▶ _TRECHO DO DOCUMENTO_
"""
O sintoma não pode ser tratado como erro isolado. Ele possui uma função: preservar o organismo frente a algo que, em certo momento, pareceu insuportável. Ribeiro (2017) afirma que não trabalhamos diretamente contra o sintoma, mas sobre aquilo que permite que ele exista, pois ele não é entidade independente, mas parte da realidade existencial da pessoa. Muitas vezes, comportamentos considerados desviantes não são formas doentias de existir, mas escolhas sábias, sinalizando situações que o cliente não consegue enfrentar de outra forma (Ribeiro, 2017).
Perls, Hefferline e Goodman (1997) lembram que a dor é um sinal primordial de perigo iminente, uma resposta do organismo para autopreservação. Do mesmo modo, o sofrimento prolongado tem função: ele obriga a pessoa a se deter no conflito até que haja destruição do que precisa ser aniquilado e assimilação do que precisa ser integrado. O luto, por exemplo, exige entrega à dor para que, ao final, o indivíduo esteja transformado e pronto para retomar a vida com novos interesses.
Por isso, a Gestalt-terapia não busca eliminar conflitos como se fossem tumores a serem extirpados. Ao contrário, convida o cliente a entrar em contato com a energia bloqueada neles, tornando-a disponível para novas ações. O terapeuta não deve apressar processos, mas sustentar o aqui-e-agora, favorecendo que a awareness se expanda e que a pessoa perceba o custo de manter o sintoma em comparação ao risco de se transformar (Ribeiro, 1999). A mudança, nesse sentido, não é forçada de fora, mas nasce do reconhecimento de que o sintoma, antes visto como inimigo, é também um esforço de autopreservação que pode ser ressignificado e integrado.
O sintoma, na perspectiva gestáltica, pode ser compreendido como aquilo que o corpo conseguiu fazer com o excitamento. Quando uma necessidade emerge, mobiliza energia em busca de expressão e satisfação. Contudo, nem sempre essa energia encontra passagem livre: às vezes se desvia, se condensa, se interrompe, e o que resta é o sintoma – uma forma limitada, mas ainda assim criativa, de dar destino àquilo que não pôde se realizar plenamente. Nesse sentido, o sintoma não é um erro ou apenas um incômodo, mas a solução possível que o organismo encontrou para lidar com uma tensão não resolvida.
Para que o excitamento emerja de maneira viva, é necessário o espaço do vazio fértil. É no vazio que nos libertamos de convicções rígidas e padrões cristalizados, abrindo-nos ao inesperado. Esse campo de suspensão, aparentemente silencioso, é na verdade fértil, porque nele o novo pode surgir. Sem essa abertura, o excitamento não encontra passagem: ou permanece sufocado, ou se cristaliza em sintomas. O vazio fértil é, portanto, o solo em que o excitamento germina, transformando-se em gesto, palavra, encontro ou criação.
Na neurose, porém, esse processo se encontra bloqueado. O excitamento, em vez de fluir em direção ao contato, é reprimido. A energia vital, que poderia impulsionar mudanças e ajustamentos criativos, volta-se contra si mesma, mantendo a pessoa enrijecida em velhos padrões. Assim, a experiência perde frescor, e o organismo, em sua tentativa de se preservar, recorre a sintomas que funcionam como substitutos pobres da satisfação genuína.
Viver o excitamento de forma plena significa acolher o vazio fértil como possibilidade, confiar no espaço de não saber e permitir que dele brote o movimento novo. O sintoma, nesse horizonte, nos mostra não apenas onde há interrupção, mas também onde existe energia esperando para ser ressignificada e reconduzida ao fluxo criativo da vida.
"""
▶ _TAREFA_
De acordo com o texto sobre o sintoma na Gestalt-terapia, do que o excitamento precisa para emergir de maneira viva?

▶ _DADOS FORNECIDOS_
"""
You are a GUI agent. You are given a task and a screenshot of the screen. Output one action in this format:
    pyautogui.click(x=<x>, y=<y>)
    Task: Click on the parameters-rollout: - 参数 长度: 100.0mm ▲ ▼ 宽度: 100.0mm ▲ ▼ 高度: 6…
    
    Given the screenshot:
"""
▶ _RESPOSTA ESCRITA_
Ele precisa do espaço do vazio fértil.